### Materials provided
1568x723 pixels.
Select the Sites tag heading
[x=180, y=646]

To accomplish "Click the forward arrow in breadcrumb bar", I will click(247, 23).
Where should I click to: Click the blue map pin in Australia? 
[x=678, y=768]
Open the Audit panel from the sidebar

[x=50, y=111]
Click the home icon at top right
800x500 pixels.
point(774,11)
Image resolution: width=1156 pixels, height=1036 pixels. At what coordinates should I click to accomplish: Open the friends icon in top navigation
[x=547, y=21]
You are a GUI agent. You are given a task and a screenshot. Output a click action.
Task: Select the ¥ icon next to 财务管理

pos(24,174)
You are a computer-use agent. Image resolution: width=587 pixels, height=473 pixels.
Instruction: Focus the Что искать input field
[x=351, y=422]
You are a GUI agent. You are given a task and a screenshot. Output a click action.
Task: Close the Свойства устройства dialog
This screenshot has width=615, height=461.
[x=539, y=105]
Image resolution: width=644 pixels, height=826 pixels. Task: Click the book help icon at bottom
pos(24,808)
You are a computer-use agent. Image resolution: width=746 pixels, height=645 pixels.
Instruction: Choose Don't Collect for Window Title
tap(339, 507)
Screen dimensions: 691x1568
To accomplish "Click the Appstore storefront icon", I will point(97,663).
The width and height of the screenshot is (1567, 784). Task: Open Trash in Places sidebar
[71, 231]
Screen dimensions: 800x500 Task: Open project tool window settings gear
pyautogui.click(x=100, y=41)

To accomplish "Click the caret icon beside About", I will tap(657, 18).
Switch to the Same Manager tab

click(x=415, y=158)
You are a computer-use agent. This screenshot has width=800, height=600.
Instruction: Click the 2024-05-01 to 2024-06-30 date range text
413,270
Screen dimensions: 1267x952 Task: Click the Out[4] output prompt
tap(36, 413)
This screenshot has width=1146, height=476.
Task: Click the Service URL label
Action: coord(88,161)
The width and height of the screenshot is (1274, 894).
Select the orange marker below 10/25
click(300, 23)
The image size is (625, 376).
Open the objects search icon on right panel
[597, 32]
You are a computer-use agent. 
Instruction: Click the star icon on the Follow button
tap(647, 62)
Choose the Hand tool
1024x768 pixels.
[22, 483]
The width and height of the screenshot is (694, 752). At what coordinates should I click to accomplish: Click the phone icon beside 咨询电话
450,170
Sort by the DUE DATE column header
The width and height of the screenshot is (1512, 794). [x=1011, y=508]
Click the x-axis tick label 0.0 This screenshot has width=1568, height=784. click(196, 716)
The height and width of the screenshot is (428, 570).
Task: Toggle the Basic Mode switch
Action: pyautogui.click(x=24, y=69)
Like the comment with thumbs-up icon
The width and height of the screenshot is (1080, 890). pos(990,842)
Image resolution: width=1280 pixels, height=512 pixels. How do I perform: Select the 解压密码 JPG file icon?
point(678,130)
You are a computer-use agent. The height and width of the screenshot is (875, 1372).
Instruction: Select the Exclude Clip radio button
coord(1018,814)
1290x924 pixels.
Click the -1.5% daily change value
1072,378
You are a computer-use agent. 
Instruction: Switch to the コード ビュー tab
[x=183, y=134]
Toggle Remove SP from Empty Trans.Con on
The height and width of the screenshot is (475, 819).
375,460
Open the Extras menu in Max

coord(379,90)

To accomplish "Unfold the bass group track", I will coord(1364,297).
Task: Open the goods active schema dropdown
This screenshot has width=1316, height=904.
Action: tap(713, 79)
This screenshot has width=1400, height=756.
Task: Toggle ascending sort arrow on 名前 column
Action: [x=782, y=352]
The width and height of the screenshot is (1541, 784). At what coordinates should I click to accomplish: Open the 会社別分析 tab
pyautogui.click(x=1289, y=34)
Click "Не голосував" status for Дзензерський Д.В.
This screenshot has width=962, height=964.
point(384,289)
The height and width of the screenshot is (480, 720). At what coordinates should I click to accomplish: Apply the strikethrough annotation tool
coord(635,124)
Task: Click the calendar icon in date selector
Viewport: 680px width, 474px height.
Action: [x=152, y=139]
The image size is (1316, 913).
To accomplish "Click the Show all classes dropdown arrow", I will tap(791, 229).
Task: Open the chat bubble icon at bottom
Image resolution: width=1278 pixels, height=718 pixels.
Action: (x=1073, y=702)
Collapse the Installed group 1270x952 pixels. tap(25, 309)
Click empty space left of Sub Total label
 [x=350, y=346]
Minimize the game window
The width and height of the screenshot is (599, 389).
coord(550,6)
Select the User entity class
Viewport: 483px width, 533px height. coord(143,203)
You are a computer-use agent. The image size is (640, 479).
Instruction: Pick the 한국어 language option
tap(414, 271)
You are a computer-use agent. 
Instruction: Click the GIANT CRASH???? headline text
######
**What to do**
Copy every one of the entries above word for word, line by line, without changing anything.

**Written response**
1568x723 pixels.
Select the Sites tag heading
[x=180, y=646]

To accomplish "Click the forward arrow in breadcrumb bar", I will click(247, 23).
Where should I click to: Click the blue map pin in Australia? 
[x=678, y=768]
Open the Audit panel from the sidebar

[x=50, y=111]
Click the home icon at top right
800x500 pixels.
point(774,11)
Image resolution: width=1156 pixels, height=1036 pixels. At what coordinates should I click to accomplish: Open the friends icon in top navigation
[x=547, y=21]
You are a GUI agent. You are given a task and a screenshot. Output a click action.
Task: Select the ¥ icon next to 财务管理

pos(24,174)
You are a computer-use agent. Image resolution: width=587 pixels, height=473 pixels.
Instruction: Focus the Что искать input field
[x=351, y=422]
You are a GUI agent. You are given a task and a screenshot. Output a click action.
Task: Close the Свойства устройства dialog
This screenshot has width=615, height=461.
[x=539, y=105]
Image resolution: width=644 pixels, height=826 pixels. Task: Click the book help icon at bottom
pos(24,808)
You are a computer-use agent. Image resolution: width=746 pixels, height=645 pixels.
Instruction: Choose Don't Collect for Window Title
tap(339, 507)
Screen dimensions: 691x1568
To accomplish "Click the Appstore storefront icon", I will point(97,663).
The width and height of the screenshot is (1567, 784). Task: Open Trash in Places sidebar
[71, 231]
Screen dimensions: 800x500 Task: Open project tool window settings gear
pyautogui.click(x=100, y=41)

To accomplish "Click the caret icon beside About", I will tap(657, 18).
Switch to the Same Manager tab

click(x=415, y=158)
You are a computer-use agent. This screenshot has width=800, height=600.
Instruction: Click the 2024-05-01 to 2024-06-30 date range text
413,270
Screen dimensions: 1267x952 Task: Click the Out[4] output prompt
tap(36, 413)
This screenshot has width=1146, height=476.
Task: Click the Service URL label
Action: coord(88,161)
The width and height of the screenshot is (1274, 894).
Select the orange marker below 10/25
click(300, 23)
The image size is (625, 376).
Open the objects search icon on right panel
[597, 32]
You are a computer-use agent. 
Instruction: Click the star icon on the Follow button
tap(647, 62)
Choose the Hand tool
1024x768 pixels.
[22, 483]
The width and height of the screenshot is (694, 752). At what coordinates should I click to accomplish: Click the phone icon beside 咨询电话
450,170
Sort by the DUE DATE column header
The width and height of the screenshot is (1512, 794). [x=1011, y=508]
Click the x-axis tick label 0.0 This screenshot has width=1568, height=784. click(196, 716)
The height and width of the screenshot is (428, 570).
Task: Toggle the Basic Mode switch
Action: pyautogui.click(x=24, y=69)
Like the comment with thumbs-up icon
The width and height of the screenshot is (1080, 890). pos(990,842)
Image resolution: width=1280 pixels, height=512 pixels. How do I perform: Select the 解压密码 JPG file icon?
point(678,130)
You are a computer-use agent. The height and width of the screenshot is (875, 1372).
Instruction: Select the Exclude Clip radio button
coord(1018,814)
1290x924 pixels.
Click the -1.5% daily change value
1072,378
You are a computer-use agent. 
Instruction: Switch to the コード ビュー tab
[x=183, y=134]
Toggle Remove SP from Empty Trans.Con on
The height and width of the screenshot is (475, 819).
375,460
Open the Extras menu in Max

coord(379,90)

To accomplish "Unfold the bass group track", I will coord(1364,297).
Task: Open the goods active schema dropdown
This screenshot has width=1316, height=904.
Action: tap(713, 79)
This screenshot has width=1400, height=756.
Task: Toggle ascending sort arrow on 名前 column
Action: [x=782, y=352]
The width and height of the screenshot is (1541, 784). At what coordinates should I click to accomplish: Open the 会社別分析 tab
pyautogui.click(x=1289, y=34)
Click "Не голосував" status for Дзензерський Д.В.
This screenshot has width=962, height=964.
point(384,289)
The height and width of the screenshot is (480, 720). At what coordinates should I click to accomplish: Apply the strikethrough annotation tool
coord(635,124)
Task: Click the calendar icon in date selector
Viewport: 680px width, 474px height.
Action: [x=152, y=139]
The image size is (1316, 913).
To accomplish "Click the Show all classes dropdown arrow", I will tap(791, 229).
Task: Open the chat bubble icon at bottom
Image resolution: width=1278 pixels, height=718 pixels.
Action: (x=1073, y=702)
Collapse the Installed group 1270x952 pixels. tap(25, 309)
Click empty space left of Sub Total label
 [x=350, y=346]
Minimize the game window
The width and height of the screenshot is (599, 389).
coord(550,6)
Select the User entity class
Viewport: 483px width, 533px height. coord(143,203)
You are a computer-use agent. The image size is (640, 479).
Instruction: Pick the 한국어 language option
tap(414, 271)
You are a computer-use agent. 
Instruction: Click the GIANT CRASH???? headline text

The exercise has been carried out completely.